Noting before this that  "business investment is falling amidst a climate of policy uncertainty"  and Trump is not even aware of how his "trade brawls with the rest of the world are weakening the economy".

Oh and that includes the global economy by the way, which is in a dynamic interplay with ours, so despite Puzder and Hartley's efforts to isolate the U.S. from the world, this isn't going to work.  And we can further note ('Stumbling Global Economies  Heighten Fears of Recession'  Aug. 23,  p. A5) that:

"Manufacturing activity is falling in most of the world's advanced economies, another sign that a deepening global slowdown is weighing on the U.S. expansion."

In other words, the global economic ills affect our own future, and can't be ignored.  Yet, neither Messrs. Puzder and Hartley or our letter writer Bruno,  mention the global connections, the adverse effects and especially the god awful negative impacts of Trump's ill-conceived  trade war and tariffs.  An unforced economic error of monumental proportions if ever there was one.   As the  WSJ piece goes on (ibid.):

"The International Monetary Fund last month said a sharp deceleration of global trade driven by trade tensions slowed the global economy more than expected in the spring. It forecast global growth, adjusted for inflation, would fall to 3.2 % this year from 3.6% last year and 3.8 % in 2017."

Adding:

"The decline in U.S. factory activity appears to be tied to these factors."

IN other words, the slowdown in global growth affects our own and the source of both is Trump's erratic trade policy and tariffs, especially the latter directed at the world's 2nd largest economy.  All of which shows that the selective (cafeteria-style)  arguments proposed by those pooh-poohing recession border on the pathetic, if not the laughable.

The WSJ editorial again:

"Mr. Trump and his trade Rasputin, Peter Navarro, claim there's been no harm from his tariffs. But his actions belie the claim."

Then pointing out how he delayed a new round of tariffs on some imports from China lest they raise consumer prices before Christmas.  Hence, if the tariffs created no harm such a move would not be necessary.   All of this was before Trump upped the ante for economic pain globally on Friday, by threatening to tack on  30 % tariffs on another $250b b of Chinese goods (on Oct. 1st) .  Oh, and a further roughly $300b  of Chinese fare will see tariffs rise to 15 % on December 15th  (WSJ today, p. A6).  Last but not least let's recall Dotard ordering - via tweet- all U.S. businesses to depart from China and find other markets elsewhere. Where? In Vietnam which has barely one tenth the population and vastly fewer workers to ensure the manufacturing capacity is maintained? Far less the QA procedures which were developed in cooperation with China over decades.

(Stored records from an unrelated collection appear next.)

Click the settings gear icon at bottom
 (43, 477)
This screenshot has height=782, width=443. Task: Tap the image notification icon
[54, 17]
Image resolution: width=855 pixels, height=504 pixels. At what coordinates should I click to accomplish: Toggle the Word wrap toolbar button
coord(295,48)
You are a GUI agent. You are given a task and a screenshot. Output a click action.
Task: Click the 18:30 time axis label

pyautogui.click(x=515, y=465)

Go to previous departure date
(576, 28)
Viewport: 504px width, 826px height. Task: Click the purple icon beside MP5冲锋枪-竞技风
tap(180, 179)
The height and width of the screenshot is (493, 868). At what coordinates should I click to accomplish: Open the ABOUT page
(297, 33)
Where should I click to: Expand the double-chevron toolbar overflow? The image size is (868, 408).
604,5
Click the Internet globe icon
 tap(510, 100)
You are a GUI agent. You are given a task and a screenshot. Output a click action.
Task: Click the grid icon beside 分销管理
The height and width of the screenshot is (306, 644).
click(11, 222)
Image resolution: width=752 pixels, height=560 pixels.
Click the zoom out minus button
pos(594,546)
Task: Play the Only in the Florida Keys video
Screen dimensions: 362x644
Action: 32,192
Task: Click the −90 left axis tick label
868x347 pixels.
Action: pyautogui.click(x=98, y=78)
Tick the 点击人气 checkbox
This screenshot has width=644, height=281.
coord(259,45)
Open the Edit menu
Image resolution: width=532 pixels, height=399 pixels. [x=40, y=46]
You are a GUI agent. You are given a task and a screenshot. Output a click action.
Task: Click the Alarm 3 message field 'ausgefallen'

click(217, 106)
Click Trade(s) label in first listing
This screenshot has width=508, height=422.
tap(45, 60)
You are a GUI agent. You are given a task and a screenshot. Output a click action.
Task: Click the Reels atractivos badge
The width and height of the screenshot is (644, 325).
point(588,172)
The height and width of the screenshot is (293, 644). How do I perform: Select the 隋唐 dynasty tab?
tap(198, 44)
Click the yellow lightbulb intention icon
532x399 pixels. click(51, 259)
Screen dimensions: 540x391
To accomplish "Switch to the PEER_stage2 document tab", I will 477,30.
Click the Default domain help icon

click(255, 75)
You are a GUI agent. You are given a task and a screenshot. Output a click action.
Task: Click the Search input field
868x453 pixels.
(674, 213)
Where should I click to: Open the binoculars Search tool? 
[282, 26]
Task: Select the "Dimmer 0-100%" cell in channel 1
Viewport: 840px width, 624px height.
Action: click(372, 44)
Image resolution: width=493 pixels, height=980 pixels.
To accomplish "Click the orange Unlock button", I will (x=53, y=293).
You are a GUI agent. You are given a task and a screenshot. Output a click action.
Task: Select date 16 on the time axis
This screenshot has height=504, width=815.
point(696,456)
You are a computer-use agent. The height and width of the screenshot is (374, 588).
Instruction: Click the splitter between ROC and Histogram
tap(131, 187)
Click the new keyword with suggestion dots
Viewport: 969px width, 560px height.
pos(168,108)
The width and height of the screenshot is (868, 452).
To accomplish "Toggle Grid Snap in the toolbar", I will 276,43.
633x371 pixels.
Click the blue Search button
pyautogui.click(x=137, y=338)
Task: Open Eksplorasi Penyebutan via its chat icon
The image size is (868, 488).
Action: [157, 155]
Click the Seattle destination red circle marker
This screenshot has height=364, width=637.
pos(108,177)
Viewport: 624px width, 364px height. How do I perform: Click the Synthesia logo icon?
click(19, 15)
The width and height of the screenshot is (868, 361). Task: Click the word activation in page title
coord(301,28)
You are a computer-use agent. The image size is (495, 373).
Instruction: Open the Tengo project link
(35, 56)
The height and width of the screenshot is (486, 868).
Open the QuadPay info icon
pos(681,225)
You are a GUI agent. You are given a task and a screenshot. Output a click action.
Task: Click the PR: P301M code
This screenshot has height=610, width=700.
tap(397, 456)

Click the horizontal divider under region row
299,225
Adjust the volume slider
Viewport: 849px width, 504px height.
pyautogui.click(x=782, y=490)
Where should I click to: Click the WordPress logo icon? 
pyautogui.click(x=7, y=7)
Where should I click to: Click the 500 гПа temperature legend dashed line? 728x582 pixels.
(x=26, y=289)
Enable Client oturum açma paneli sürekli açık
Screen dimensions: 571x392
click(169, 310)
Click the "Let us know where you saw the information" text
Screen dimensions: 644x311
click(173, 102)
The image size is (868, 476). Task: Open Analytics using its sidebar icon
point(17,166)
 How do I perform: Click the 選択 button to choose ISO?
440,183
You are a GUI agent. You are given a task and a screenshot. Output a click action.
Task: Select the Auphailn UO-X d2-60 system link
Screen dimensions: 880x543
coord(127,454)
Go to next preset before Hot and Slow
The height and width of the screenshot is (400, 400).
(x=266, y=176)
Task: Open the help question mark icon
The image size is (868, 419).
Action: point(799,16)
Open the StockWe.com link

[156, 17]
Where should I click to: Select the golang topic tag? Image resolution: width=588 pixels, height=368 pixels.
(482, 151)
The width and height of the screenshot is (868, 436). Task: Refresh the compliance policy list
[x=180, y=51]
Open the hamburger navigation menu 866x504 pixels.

 Really want to know why the current technical recession may well morph into a formal one? Look no further than the deranged,  authoritarian narcissist mutt we're saddled with as president - now blowing out more brain farts at the G7 meeting.   To the point a fellow UK buffoon (Boris Johnson) even had to take him to task, i.e. "We don't like tariffs on the whole!", WSJ, today, p. A6, 'U.S. Left Isolated At Summit' )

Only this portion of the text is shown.